- Directions for this task
Copy out, word for word, the lines of the data below from the line with "Task: Select suggestion 'jeet raval wife'" up to and including the last line of the data.

- Dataset excerpts
# # #

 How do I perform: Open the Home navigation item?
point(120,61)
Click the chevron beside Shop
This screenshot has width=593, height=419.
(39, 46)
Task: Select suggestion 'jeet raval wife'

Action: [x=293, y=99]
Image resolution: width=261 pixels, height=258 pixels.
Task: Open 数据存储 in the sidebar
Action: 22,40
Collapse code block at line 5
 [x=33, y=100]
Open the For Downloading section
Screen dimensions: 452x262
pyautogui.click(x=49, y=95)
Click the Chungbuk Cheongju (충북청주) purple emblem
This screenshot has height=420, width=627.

# # #

- Exercise solution
Task: Select suggestion 'jeet raval wife'

Action: [x=293, y=99]
Image resolution: width=261 pixels, height=258 pixels.
Task: Open 数据存储 in the sidebar
Action: 22,40
Collapse code block at line 5
 [x=33, y=100]
Open the For Downloading section
Screen dimensions: 452x262
pyautogui.click(x=49, y=95)
Click the Chungbuk Cheongju (충북청주) purple emblem
This screenshot has height=420, width=627.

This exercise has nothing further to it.